#### SELECTED EXTRACT ####

Application to This Case
[34] It is clear from Justice Faieta’s Reasons that the money taken from Cengarle’s trust account belonged to the Pallottas, not to Cengarle. It is also clear that Cengarle was in a fiduciary relationship with the Pallottas; indeed, he was a trustee of their funds. The first and third parts of the three-part test are, therefore, clearly established. The only issue in dispute in this case is whether, because Cengarle did not personally intend to take the Pallottas’ money (it was intentionally taken by De Filippa), he does not fall within the “wrongful use” threshold required in the second part of the test.
[35] Counsel for Cengarle submits that in most of the cases cited by the plaintiffs, the debtor knew he was misusing the funds (see for example Re Zumbo and Garofalo). By contrast, in this case, Cengarle was unaware of any breach of trust. He did not benefit from the fraudulent scheme and was actively misled by De Filippis who, among other things, made false entries in the firm’s trust ledger. Cengarle was not found by Justice Faieta to have made any false representations to the Pallottas or even to have interacted with them at the relevant time. He did not obtain the funds under false pretenses or make any promises or representations to the Pallottas to induce the receipt of the funds. The Judgment granted against him was in relation to an unsecured debt which he failed to repay and vicarious liability for the actions of an employee. However, an employer who is found vicariously liable for a debt caused by an employee’s dishonesty is not, by that fact alone, considered to have committed the dishonest act themselves in the sense of the moral repercussions of the act. The employer’s exposure is the obligation to repay or to compensate. An unsecured debt is anticipated by the BIA as the proper subject matter of a release in either a bankruptcy or proposal proceeding.
[36] I am unable to accept these arguments.

####

* STATED EXERCISE A: From the "Application to This Case" passage, reproduce the part that opens with the words containing "Application to This" and closes with "of the test.".
* STATED EXERCISE B: According to the "Application to This Case" passage, why are the first and third parts of the three-part test considered clearly established?

#### DATA SECTION ####

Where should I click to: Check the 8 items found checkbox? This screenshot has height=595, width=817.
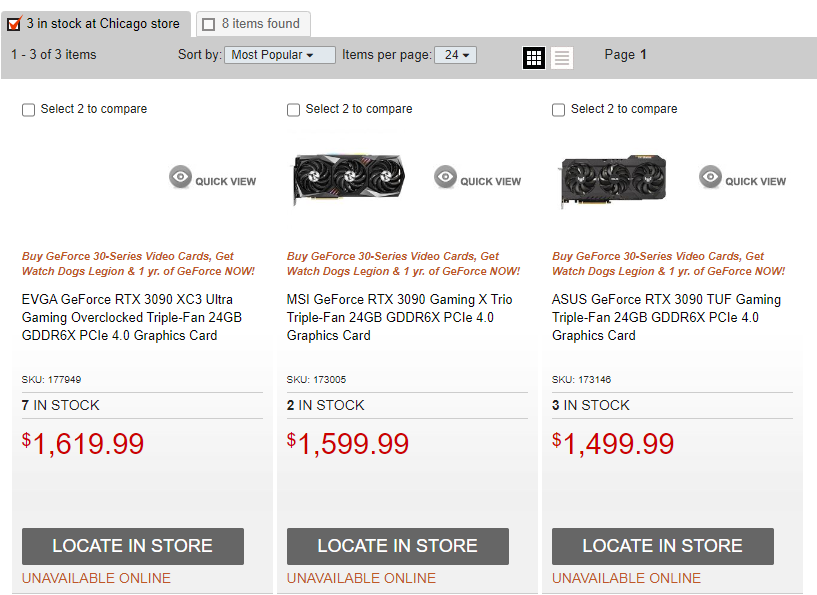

####

* FULL OUTPUT A:
Application to This Case
[34] It is clear from Justice Faieta’s Reasons that the money taken from Cengarle’s trust account belonged to the Pallottas, not to Cengarle. It is also clear that Cengarle was in a fiduciary relationship with the Pallottas; indeed, he was a trustee of their funds. The first and third parts of the three-part test are, therefore, clearly established. The only issue in dispute in this case is whether, because Cengarle did not personally intend to take the Pallottas’ money (it was intentionally taken by De Filippa), he does not fall within the “wrongful use” threshold required in the second part of the test.

* FULL OUTPUT B: The money taken from Cengarle's trust account belonged to the Pallottas, not to Cengarle. Cengarle was also in a fiduciary relationship with the Pallottas as a trustee of their funds.